Additional reporting by Evan Sachs.
One of the most riveting stories of the 2016 presidential election is not who won, but that there are large parts of the United States experiencing a completely different economic realities from each other. People often associate the “blue states” – which went Democratic in the last presidential election – with economically booming urban areas like New York City or Los Angeles.
Meanwhile, people associate many of the “red states” that went for Trump with struggling rural areas that have lost manufacturing and mining jobs to automation and alternative energy. My relatives live in an area that illustrates this story – a small Midwest town close to Bloomington, Illinois. The area used to have a number of factories, but now struggles. Families of all types could make a decent living by working “on the the line.” But as manufacturing became even more mechanized and globalization became the new rage, the factories began to close. A huge number of those manufacturing jobs disappeared.
Last year, Indeed.blog talked about the differences in access to jobs and opportunities in swing states. One of the key issues discussed? The ability to connect people with opportunities in communities where there seemed to be fewer jobs available.
Politics aside, what many of these long-suffering red states need are people with a business vision.
People who could turn things around, from small towns to big cities. Think this is crazy talk? Chip and Joanna Gains of the TV show Fixer Upper – owners of the Magnolia Market – are a great example of a growing trend for entrepreneurs to move to more rural areas. They ended up in Waco, Texas, but there are tons of rural areas that could use fresh blood in the form of eager entrepreneurs.
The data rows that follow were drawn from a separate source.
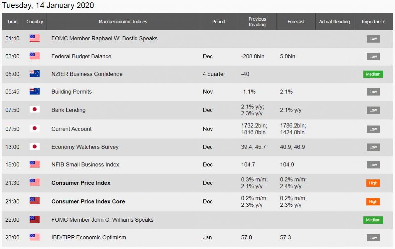
Task: Sort by the Time column header
Action: (12, 22)
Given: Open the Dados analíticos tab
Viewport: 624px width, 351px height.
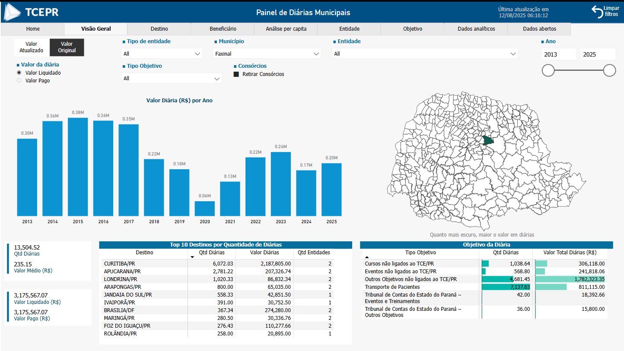Looking at the screenshot, I should 476,29.
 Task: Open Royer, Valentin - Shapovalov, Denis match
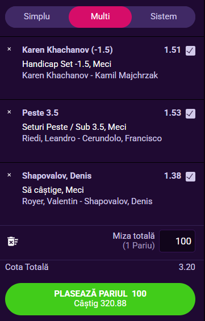87,201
So how can you make your business a success? First, understand what the town lacks by way of services or manufacturing. Is it a coffee shop or cute restaurant? A way for people to make a new product using skills that they gained from working at a factory? Do people wish there was a nice place to have a happy hour? Or an affordable way to get trained to use new technology? Find out what your new town needs and create a solution. When starting a new business, focus on a problem that you would like to solve while serving the community.
Once you’ve decided on your business idea, figure out a way to collaborate with other businesses in your town. If you’re in construction like Chip and Joanna, connect with other craftsmen and use their services or goods whenever possible. Collaborate or network with community leaders on creating a new vision for the town that you’re in. But stick to small business ideas – at least initially. Starting small can help you grow in the long-term.
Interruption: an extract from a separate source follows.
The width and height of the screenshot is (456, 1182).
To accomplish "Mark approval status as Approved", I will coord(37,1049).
Of course, you’ll need to do your research into the best practices in your field before you dive in. You’ll not only want to know who will be interested in your products, but to do homework on sustainability of demand, competitive landscape, and taxes. Taxes may even vary depending on how full-time your new business is – is it your full-time job? Is it a hobby?
And look around for the right land or building for your business. If you plan to get into farming, for example, you’ll want to consider soil quality of the land you buy. And think about how close you’ll be to the markets where you may want to sell your goods.
And would you prefer to own or lease? There are advantages to both. For example, while you have complete control over land that you own, ownership often more expensive than leasing. And there are certainly people out there with idle farmland who would like to see somebody put it to good use.
In my view, there are a lot of opportunities available in the places that you would least expect.
Take some time to visit your relatives in those small towns and ask around. You may find yourself starting a business, reenergizing a community, and setting off a chain of events that can last generations. You’ve just got to know where to look!